[Opening EXCERPTED DATA section]

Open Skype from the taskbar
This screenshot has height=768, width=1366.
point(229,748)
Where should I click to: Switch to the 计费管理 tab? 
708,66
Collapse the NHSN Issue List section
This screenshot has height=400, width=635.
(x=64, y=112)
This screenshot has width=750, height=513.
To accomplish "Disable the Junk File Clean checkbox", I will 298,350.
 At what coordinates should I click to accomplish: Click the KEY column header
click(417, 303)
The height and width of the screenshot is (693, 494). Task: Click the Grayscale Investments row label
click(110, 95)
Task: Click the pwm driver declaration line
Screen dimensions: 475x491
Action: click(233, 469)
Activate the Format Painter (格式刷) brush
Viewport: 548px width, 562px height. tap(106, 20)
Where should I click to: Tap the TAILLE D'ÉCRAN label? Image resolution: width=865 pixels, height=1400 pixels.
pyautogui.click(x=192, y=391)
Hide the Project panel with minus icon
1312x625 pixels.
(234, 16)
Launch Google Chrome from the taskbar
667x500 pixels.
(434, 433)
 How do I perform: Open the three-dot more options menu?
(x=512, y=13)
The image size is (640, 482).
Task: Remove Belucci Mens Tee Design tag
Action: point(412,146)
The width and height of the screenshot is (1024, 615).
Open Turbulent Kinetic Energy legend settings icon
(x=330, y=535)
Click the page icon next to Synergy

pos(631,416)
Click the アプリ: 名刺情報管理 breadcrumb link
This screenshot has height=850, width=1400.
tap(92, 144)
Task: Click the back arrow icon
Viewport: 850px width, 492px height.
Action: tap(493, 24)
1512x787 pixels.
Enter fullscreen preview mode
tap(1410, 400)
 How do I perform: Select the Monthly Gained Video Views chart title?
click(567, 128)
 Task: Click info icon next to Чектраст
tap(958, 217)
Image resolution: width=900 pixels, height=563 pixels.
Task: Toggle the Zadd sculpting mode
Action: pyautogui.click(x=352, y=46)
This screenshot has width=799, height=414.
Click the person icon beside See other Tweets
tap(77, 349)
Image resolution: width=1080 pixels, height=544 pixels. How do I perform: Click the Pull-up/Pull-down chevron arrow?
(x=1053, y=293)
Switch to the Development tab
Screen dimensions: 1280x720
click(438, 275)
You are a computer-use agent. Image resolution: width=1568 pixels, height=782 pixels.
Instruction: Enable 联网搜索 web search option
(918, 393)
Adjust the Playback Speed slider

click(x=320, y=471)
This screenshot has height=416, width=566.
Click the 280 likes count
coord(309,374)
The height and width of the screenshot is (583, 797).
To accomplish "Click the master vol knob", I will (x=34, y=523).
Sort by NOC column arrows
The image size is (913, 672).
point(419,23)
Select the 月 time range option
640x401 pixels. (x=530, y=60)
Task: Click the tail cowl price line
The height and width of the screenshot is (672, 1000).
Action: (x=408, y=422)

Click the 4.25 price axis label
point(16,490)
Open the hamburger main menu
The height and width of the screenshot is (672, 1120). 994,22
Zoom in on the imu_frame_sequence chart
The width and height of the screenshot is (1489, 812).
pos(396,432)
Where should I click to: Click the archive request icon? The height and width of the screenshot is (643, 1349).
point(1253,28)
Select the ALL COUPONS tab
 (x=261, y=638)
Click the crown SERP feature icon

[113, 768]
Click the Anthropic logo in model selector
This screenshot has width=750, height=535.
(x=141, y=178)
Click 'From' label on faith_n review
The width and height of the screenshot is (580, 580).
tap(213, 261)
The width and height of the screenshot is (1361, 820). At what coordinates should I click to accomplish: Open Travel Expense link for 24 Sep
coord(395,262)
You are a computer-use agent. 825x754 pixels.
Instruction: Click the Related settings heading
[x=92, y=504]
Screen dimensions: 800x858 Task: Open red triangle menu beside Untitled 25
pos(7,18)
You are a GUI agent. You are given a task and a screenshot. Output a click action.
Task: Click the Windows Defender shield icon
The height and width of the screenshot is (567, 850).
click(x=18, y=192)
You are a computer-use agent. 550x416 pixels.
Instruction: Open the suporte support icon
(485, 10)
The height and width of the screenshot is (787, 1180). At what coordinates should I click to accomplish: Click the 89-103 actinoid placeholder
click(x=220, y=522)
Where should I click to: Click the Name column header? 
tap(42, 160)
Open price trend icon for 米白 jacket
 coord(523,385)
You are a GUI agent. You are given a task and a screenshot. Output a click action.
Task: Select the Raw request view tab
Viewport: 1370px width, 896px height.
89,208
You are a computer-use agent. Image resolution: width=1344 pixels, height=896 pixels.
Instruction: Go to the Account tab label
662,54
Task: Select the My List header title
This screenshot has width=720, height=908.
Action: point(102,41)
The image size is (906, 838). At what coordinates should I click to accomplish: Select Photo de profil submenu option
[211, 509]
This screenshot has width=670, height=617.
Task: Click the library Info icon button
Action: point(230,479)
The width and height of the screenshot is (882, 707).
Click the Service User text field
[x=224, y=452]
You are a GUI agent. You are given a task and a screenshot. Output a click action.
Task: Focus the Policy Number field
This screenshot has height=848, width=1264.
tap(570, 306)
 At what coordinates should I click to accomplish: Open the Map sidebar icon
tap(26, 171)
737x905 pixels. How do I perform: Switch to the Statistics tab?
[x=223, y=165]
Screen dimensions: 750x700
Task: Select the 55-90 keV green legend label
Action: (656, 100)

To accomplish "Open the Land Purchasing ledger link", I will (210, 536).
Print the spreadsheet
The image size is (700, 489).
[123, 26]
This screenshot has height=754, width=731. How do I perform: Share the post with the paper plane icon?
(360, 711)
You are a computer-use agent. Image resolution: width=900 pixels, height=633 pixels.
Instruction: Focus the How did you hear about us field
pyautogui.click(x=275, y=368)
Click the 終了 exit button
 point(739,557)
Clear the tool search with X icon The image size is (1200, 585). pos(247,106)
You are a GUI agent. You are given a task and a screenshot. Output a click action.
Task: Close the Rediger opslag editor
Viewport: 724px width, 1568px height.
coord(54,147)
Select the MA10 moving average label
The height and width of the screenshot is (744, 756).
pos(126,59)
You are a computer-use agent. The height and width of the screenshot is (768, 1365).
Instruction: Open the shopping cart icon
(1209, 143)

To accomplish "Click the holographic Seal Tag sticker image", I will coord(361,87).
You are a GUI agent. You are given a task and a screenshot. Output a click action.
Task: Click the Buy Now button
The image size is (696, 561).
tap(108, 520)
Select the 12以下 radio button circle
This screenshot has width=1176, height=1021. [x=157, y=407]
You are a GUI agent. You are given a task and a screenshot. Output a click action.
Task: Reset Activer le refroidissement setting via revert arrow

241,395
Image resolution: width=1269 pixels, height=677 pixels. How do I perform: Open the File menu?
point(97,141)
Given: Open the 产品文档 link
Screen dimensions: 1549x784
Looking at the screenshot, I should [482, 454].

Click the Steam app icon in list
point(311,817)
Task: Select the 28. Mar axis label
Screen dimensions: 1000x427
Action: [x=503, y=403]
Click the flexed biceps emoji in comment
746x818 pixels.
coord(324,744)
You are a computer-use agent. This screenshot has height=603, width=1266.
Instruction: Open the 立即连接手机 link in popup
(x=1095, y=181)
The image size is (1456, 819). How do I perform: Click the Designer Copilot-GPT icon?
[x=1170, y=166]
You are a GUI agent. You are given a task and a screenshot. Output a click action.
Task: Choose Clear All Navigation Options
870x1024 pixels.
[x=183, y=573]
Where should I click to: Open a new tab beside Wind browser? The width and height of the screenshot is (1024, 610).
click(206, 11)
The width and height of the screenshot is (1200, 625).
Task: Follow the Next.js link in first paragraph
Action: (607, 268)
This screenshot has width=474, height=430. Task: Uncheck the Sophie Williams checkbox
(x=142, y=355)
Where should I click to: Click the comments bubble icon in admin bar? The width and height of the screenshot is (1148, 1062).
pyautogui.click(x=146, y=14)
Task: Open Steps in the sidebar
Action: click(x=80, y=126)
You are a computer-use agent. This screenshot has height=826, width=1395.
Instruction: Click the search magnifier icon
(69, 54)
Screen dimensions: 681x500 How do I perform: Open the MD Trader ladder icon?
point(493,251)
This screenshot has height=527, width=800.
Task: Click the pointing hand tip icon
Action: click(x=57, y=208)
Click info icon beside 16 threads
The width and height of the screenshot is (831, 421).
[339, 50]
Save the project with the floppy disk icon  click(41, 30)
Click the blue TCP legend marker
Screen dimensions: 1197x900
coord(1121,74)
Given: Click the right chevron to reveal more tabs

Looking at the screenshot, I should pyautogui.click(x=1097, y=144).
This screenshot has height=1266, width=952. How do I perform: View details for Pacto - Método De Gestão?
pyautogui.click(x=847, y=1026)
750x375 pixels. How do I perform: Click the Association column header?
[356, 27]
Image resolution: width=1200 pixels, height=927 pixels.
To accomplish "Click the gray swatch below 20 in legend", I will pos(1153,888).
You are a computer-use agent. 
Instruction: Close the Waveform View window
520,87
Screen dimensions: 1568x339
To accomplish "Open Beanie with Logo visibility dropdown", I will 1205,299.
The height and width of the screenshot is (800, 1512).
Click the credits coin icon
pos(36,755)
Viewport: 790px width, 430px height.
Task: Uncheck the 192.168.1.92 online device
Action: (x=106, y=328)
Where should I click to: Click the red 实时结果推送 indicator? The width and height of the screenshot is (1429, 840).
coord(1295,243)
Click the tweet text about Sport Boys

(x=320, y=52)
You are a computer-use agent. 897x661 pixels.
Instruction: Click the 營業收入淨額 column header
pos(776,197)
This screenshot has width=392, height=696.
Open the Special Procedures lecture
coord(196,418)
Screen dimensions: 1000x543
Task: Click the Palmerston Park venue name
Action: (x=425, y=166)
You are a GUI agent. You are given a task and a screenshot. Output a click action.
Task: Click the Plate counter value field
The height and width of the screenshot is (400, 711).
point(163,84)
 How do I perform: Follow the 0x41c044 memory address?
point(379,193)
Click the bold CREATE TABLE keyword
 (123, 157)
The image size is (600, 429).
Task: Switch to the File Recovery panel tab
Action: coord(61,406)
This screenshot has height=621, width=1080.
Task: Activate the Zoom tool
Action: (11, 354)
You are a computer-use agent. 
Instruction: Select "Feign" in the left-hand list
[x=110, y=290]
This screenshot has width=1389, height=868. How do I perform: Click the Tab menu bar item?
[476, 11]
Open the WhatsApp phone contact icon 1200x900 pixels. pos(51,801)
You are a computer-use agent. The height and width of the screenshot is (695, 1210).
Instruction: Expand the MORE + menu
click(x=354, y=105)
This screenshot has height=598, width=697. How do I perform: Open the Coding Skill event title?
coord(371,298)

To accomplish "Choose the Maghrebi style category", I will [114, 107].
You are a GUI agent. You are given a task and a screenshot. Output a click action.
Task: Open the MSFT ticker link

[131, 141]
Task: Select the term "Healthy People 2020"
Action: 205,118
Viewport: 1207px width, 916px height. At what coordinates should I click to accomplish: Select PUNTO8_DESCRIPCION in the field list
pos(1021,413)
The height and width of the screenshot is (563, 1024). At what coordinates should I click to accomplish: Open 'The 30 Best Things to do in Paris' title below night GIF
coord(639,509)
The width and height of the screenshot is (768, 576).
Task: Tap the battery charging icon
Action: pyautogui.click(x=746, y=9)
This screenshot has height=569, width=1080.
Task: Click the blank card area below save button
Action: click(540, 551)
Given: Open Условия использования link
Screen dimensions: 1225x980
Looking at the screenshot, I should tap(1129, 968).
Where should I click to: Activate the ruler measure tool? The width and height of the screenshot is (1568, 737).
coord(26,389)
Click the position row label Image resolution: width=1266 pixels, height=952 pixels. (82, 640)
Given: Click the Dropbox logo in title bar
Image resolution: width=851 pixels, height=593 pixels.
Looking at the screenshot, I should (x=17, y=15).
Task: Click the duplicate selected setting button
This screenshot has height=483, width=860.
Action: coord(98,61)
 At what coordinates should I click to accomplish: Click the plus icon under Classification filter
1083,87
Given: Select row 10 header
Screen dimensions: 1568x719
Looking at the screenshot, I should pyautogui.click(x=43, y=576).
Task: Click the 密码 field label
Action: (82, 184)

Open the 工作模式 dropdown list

[Closing EXCERPTED DATA section]

> ASSIGNED TASK: Only the lines above starting at the line that holds "Given: Open Условия использования link" and ending at the line that holds "Click the position" are to be repeated, exactly and in full.

> ANSWER FOR THE TASK:
Given: Open Условия использования link
Screen dimensions: 1225x980
Looking at the screenshot, I should tap(1129, 968).
Where should I click to: Activate the ruler measure tool? The width and height of the screenshot is (1568, 737).
coord(26,389)
Click the position row label Image resolution: width=1266 pixels, height=952 pixels. (82, 640)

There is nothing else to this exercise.